Ministre PS des Affaires européennes de 1997 à 2002, Pierre Moscovici a assidûment fréquenté Jacques Chirac pendant cinq ans. Cohabitation oblige, ce proche de Jospin a participé à ses côtés à seize Conseils européens, de très nombreux sommets bilatéraux (avec l'Allemagne, l'Italie, la Grande-Bretagne, etc.) et à toutes sortes de conférences internationales et de voyages officiels. Il dépeint ce chef de l'Etat pas toujours diplomate.

Un vieux sage, Chirac ?

«Non, Jacques Chirac n'est pas sage. Il est le plus ancien dans le grade le plus élevé, il le sait, en use et en abuse. Cette expérience produit un mélange assez étonnant. Au fil des ans, il a construit une pensée robuste à défaut d'être subtile, faite d'un peu de mondialisme, d'une couche d'égoïsme national, de beaucoup de pragmatisme, notamment sur l'Europe, et d'une bonne dose de cynisme quand il s'agit des droits de l'homme. Ce mélange n'est pas sans créer des hiatus entre le discours généreux et une pratique plus restrictive. Mais Jacques Chirac, en politique étrangère, existe. Dire le contraire serait injuste.»

■ CONSIGNE ■
Quel résumé de l'extrait de page, en deux phrases, pouvez-vous donner ?

■ LIGNES ■
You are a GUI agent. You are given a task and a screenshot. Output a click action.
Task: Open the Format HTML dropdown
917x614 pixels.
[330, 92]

* * *

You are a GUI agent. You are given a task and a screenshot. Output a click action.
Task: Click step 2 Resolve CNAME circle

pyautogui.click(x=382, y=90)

==

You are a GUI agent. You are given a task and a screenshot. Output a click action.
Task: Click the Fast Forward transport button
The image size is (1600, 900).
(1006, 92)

■ RÉPONSE COMPLÈTE ■
Pierre Moscovici, ministre PS des Affaires européennes de 1997 à 2002, a côtoyé Jacques Chirac pendant cinq ans lors de Conseils européens, de sommets bilatéraux, de conférences internationales et de voyages officiels. Selon lui, Chirac n'est pas un sage mais a bâti une pensée robuste mêlant mondialisme, égoïsme national, pragmatisme et cynisme sur les droits de l'homme, et il existe bel et bien en politique étrangère.